**WHAT THE TASK REQUIRES**
Duplicate the lines starting at the one containing "You are a computer-use agent. Viewport: 750px" and ending at the one containing "tap(24, 16)", including both.

**Entries on where items appear**
════════════════

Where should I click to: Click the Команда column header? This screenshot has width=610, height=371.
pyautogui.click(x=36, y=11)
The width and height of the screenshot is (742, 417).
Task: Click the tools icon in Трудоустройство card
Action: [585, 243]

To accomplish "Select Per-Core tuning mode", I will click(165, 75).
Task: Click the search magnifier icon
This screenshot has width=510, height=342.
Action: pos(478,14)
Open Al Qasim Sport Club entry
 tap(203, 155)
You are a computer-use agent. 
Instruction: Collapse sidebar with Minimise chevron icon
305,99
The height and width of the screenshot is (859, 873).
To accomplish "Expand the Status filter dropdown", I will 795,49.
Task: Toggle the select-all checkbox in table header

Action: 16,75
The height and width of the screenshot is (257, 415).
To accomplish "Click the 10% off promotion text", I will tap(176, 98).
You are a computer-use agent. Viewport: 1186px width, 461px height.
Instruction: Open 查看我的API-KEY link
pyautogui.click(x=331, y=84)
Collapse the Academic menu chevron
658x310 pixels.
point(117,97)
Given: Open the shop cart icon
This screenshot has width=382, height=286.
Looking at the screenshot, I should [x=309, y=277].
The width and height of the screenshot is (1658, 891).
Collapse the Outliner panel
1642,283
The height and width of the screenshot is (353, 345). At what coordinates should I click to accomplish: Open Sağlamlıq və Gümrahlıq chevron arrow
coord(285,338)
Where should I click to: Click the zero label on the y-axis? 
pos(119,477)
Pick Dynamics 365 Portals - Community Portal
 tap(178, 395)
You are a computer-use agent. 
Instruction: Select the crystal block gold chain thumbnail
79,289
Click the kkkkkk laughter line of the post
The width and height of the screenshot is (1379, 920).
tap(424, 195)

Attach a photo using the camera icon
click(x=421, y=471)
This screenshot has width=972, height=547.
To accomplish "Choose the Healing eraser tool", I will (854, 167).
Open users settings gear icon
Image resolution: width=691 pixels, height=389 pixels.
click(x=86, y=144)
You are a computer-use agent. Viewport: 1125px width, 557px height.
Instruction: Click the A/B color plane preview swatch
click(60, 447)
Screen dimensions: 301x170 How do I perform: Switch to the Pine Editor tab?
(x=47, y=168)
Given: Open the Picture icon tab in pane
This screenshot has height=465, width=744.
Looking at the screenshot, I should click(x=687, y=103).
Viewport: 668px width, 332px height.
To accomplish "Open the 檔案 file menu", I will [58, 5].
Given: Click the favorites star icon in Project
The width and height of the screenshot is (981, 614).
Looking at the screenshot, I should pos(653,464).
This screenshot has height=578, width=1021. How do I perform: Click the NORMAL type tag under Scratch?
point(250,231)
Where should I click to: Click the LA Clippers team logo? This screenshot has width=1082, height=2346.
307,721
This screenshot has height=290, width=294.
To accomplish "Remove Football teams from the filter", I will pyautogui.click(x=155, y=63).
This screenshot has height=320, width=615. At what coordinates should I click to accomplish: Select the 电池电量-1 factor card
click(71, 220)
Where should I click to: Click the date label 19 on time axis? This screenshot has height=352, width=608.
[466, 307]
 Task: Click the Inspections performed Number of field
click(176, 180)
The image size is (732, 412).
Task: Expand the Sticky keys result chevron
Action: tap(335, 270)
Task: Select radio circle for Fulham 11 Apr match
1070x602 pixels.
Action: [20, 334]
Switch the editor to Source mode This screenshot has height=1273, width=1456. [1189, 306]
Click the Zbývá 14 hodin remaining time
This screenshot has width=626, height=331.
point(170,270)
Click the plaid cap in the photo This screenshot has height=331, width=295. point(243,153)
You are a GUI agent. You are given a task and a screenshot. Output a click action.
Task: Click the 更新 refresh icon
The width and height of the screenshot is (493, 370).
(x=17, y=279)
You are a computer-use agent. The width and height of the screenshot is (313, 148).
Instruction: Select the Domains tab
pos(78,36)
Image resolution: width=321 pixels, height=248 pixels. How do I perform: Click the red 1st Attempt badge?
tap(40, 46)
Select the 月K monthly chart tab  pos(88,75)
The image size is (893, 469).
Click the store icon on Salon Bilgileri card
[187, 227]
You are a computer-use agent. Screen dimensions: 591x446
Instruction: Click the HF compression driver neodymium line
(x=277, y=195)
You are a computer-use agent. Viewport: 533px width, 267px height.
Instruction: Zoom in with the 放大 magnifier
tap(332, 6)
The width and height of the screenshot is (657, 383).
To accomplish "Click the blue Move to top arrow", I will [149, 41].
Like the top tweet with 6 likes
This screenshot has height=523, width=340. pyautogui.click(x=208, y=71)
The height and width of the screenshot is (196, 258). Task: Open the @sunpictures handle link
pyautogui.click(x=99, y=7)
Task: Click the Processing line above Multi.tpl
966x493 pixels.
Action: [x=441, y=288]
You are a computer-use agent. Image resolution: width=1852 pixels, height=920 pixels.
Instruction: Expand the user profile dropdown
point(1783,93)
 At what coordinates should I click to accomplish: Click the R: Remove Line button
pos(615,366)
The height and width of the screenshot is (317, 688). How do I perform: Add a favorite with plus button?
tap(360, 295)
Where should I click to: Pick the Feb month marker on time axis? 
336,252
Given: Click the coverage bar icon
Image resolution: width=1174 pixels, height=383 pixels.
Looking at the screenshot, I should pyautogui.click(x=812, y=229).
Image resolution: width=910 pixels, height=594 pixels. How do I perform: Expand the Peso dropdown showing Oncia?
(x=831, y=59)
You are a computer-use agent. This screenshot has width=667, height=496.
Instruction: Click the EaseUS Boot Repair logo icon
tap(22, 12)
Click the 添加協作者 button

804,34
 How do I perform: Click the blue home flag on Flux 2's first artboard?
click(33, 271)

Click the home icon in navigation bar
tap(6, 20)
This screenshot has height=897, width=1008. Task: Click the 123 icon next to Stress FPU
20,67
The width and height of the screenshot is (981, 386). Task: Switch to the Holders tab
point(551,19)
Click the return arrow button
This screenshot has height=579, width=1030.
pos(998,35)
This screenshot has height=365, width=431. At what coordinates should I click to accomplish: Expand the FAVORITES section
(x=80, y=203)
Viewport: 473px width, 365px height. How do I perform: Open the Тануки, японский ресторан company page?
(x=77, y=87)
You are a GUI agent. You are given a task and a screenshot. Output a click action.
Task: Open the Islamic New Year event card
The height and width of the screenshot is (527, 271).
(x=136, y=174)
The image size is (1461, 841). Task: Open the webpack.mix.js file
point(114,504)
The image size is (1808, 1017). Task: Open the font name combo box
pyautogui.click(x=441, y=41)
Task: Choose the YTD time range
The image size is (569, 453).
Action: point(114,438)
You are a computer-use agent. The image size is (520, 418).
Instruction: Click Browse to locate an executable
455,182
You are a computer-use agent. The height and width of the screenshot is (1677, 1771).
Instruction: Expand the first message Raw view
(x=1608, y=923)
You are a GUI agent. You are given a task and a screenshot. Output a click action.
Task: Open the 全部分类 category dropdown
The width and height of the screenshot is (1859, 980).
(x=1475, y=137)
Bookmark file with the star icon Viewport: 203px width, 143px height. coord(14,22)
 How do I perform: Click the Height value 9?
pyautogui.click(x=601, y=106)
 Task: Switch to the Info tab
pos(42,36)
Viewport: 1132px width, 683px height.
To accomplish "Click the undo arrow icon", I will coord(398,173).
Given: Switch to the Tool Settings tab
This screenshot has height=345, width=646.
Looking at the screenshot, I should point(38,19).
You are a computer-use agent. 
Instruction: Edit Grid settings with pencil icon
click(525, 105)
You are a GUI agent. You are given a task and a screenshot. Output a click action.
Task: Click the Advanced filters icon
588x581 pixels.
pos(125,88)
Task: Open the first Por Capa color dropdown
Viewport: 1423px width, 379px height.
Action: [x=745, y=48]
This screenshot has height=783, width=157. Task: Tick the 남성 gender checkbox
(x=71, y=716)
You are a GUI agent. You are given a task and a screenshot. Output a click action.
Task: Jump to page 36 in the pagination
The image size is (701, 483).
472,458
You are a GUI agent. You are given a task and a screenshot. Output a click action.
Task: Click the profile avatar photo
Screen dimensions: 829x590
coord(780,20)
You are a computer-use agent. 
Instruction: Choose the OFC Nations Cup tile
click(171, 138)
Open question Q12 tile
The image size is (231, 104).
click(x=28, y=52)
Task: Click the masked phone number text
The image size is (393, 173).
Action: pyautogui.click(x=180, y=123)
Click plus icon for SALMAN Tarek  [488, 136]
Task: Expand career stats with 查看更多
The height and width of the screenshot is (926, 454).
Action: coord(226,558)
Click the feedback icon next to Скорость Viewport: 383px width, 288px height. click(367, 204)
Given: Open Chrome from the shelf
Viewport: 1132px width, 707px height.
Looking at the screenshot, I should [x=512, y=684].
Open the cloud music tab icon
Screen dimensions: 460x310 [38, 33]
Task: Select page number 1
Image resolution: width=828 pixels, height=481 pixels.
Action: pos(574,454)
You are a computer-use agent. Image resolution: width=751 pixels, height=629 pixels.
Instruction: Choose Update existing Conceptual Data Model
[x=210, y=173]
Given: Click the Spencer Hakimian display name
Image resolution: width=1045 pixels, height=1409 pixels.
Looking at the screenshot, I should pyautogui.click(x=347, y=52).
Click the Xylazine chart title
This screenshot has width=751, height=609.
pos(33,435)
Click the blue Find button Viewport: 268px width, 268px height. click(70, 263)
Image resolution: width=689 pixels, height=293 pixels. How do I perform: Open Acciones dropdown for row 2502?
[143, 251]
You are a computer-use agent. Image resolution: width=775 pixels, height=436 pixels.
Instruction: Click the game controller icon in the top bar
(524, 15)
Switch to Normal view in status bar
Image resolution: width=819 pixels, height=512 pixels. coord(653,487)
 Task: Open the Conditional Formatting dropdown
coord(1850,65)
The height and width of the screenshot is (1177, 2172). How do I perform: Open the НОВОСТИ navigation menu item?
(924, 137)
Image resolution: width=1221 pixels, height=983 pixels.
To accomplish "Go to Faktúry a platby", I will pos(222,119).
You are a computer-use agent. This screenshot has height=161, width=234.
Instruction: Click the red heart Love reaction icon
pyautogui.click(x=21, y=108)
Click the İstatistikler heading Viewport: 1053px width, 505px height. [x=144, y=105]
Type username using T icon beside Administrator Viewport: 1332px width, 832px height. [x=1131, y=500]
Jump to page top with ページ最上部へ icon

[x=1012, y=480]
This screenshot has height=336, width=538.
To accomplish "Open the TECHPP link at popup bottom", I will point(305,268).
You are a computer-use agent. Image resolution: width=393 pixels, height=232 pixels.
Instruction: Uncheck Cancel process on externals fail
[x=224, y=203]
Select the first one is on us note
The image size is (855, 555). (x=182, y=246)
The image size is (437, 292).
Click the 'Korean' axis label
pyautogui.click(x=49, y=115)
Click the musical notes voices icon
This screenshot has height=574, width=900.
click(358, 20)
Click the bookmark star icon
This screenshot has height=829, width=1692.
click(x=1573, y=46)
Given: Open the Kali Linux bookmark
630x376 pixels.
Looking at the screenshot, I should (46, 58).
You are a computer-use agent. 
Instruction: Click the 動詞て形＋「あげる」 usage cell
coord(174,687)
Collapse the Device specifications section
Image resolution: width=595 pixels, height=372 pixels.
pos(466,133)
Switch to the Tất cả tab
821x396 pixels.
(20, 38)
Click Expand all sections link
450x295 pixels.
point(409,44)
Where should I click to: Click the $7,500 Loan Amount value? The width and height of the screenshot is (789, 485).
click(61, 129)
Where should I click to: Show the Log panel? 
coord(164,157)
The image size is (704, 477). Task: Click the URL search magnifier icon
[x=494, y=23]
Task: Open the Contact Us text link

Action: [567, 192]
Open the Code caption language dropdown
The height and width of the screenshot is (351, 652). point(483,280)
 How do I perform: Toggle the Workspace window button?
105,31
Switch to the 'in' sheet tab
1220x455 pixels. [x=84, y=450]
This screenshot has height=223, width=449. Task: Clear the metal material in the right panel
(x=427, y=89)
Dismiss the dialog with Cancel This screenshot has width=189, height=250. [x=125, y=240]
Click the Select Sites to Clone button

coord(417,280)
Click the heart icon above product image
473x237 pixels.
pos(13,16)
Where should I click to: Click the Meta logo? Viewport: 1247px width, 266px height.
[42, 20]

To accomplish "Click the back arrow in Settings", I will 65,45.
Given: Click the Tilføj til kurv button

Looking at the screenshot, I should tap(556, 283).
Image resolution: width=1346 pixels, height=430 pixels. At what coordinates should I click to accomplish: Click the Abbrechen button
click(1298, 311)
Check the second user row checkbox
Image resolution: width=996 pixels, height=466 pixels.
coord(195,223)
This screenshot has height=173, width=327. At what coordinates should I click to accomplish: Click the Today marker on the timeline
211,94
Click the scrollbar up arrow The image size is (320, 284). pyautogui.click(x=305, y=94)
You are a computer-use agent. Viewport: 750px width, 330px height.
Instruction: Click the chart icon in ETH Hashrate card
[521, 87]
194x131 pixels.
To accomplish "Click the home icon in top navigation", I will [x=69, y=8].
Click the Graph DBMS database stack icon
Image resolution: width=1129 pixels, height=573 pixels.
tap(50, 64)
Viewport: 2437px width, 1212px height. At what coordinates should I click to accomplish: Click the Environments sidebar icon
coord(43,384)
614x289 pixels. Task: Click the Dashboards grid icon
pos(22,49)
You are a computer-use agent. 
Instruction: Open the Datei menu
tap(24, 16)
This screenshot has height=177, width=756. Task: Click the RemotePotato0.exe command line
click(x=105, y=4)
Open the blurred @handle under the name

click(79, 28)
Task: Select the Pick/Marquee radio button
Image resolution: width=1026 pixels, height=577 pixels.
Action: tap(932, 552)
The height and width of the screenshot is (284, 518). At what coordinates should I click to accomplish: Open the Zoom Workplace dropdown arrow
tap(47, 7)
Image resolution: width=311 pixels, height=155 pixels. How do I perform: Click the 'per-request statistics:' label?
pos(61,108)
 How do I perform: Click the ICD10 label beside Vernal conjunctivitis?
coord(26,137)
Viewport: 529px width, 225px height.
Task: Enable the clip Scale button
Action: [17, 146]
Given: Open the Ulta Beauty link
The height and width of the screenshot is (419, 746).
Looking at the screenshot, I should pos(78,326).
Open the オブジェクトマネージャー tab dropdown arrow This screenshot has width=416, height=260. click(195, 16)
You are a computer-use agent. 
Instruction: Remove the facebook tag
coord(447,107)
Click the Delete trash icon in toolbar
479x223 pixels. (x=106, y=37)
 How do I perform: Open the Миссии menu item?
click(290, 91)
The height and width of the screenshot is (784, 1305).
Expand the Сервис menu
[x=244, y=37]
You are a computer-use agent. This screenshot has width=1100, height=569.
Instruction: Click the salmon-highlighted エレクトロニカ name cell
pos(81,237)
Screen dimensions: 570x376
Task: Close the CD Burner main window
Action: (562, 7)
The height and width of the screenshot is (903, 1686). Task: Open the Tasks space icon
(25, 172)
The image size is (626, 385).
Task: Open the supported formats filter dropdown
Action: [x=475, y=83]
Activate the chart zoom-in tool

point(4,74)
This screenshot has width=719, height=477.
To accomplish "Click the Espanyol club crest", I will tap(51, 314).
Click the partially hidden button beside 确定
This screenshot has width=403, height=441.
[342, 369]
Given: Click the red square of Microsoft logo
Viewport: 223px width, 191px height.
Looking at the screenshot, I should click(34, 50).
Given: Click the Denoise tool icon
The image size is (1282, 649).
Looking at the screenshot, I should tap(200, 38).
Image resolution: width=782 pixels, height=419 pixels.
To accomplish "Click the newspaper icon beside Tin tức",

════════════════

**SOLUTION TO THIS PROBLEM**
You are a computer-use agent. Viewport: 750px width, 330px height.
Instruction: Click the chart icon in ETH Hashrate card
[521, 87]
194x131 pixels.
To accomplish "Click the home icon in top navigation", I will [x=69, y=8].
Click the Graph DBMS database stack icon
Image resolution: width=1129 pixels, height=573 pixels.
tap(50, 64)
Viewport: 2437px width, 1212px height. At what coordinates should I click to accomplish: Click the Environments sidebar icon
coord(43,384)
614x289 pixels. Task: Click the Dashboards grid icon
pos(22,49)
You are a computer-use agent. 
Instruction: Open the Datei menu
tap(24, 16)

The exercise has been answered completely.